SURABAYA, iNews.id - Kisah menarik selalu tersaji dalam kehidupan Gus Dur. Kala itu, terjadi ketegangan antara Gus Dur dan Presiden Soeharto pada Muktamar ke-29 NU tahun 1994 di Pesantren Cipasung, Tasikmalaya.
Gus Dur sedang tidak disukai oleh Presiden Soeharto karena kerap melontarkan kritik dan menentang rezim otoriternya.
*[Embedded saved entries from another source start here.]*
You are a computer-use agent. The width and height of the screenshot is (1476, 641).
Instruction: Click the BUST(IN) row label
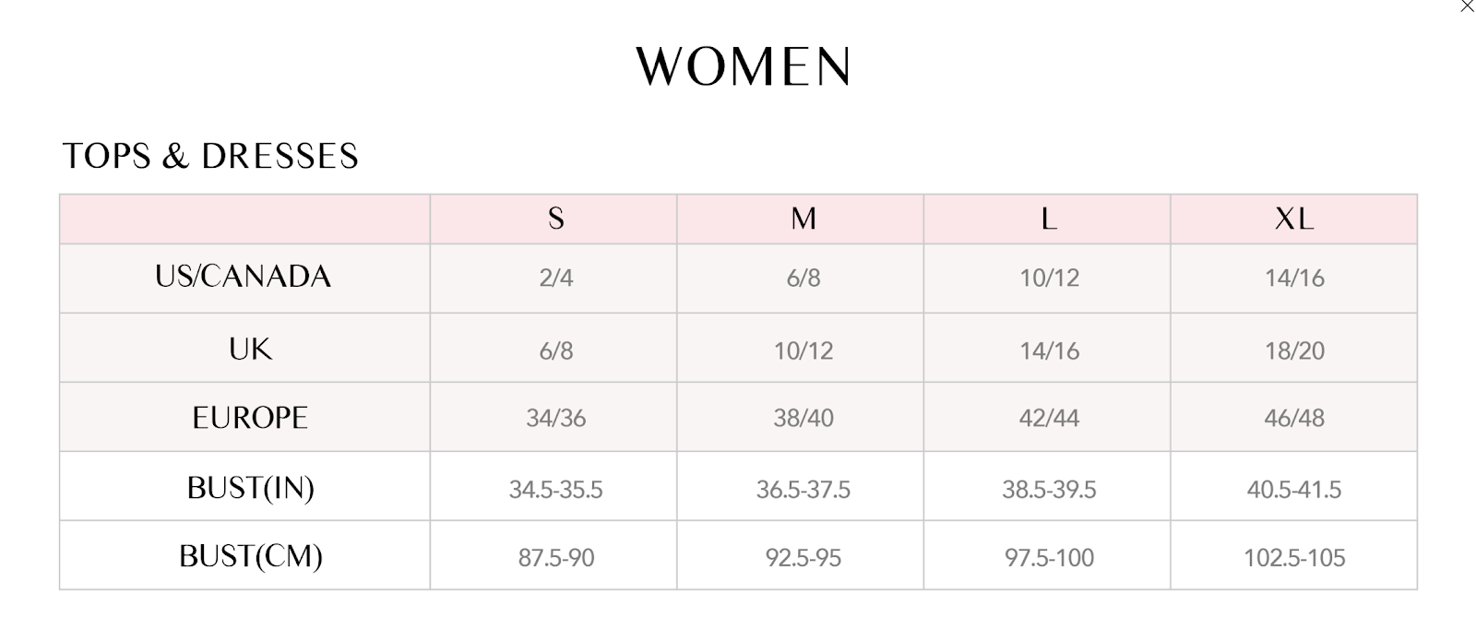[250, 488]
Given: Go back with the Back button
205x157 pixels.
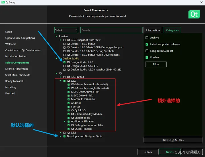Looking at the screenshot, I should point(148,152).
Mengutip nu.or.id berdasarkan buku “Gus Dur Menertawakan NU” (2010), kala itu etika Muktamar dibuka, Gus Dur tak boleh duduk mendampingi Pak Harto. Gus Dur disingkirkan ke deretan kursi paling belakang bersama Megawati Soekarnoputri (Ketua Umum PDI) kala itu. Tokoh-tokoh yang mendampingi Pak Harto hanya KH Ilyas Ruchiyat dan Rozy Munir.
Tak hanya itu saja, setelah acara pembukaan selesai dan Pak Harto istirahat di Aula STAI Cipasung diiringi Kiai Ilyas Ruchiyat, Gus Dur tidak boleh masuk, melainkan berdiri saja di halaman.
Sontak saja para wartawan langsung mengerubungi Gus Dur sambil bertanya, “Gus, enggak boleh dekat-dekat presiden ya?”
“Ah, enggak masalah,” jawab Gus Dur cuek.
“Enggak masalah gimana, Gus?” tanya wartawan menimpali.
Gus Dur menjawab, “Daripada mikirin ingin dekat-dekat presiden, lebih baik jadi presiden sekalian nanti,” ucapnya mantap.
Selorohan Gus Dur menjadi kenyataan, lima tahun kemudian yaitu pada 1999, secara demokratis, Gus Dur terpilih menjadi Presiden RI.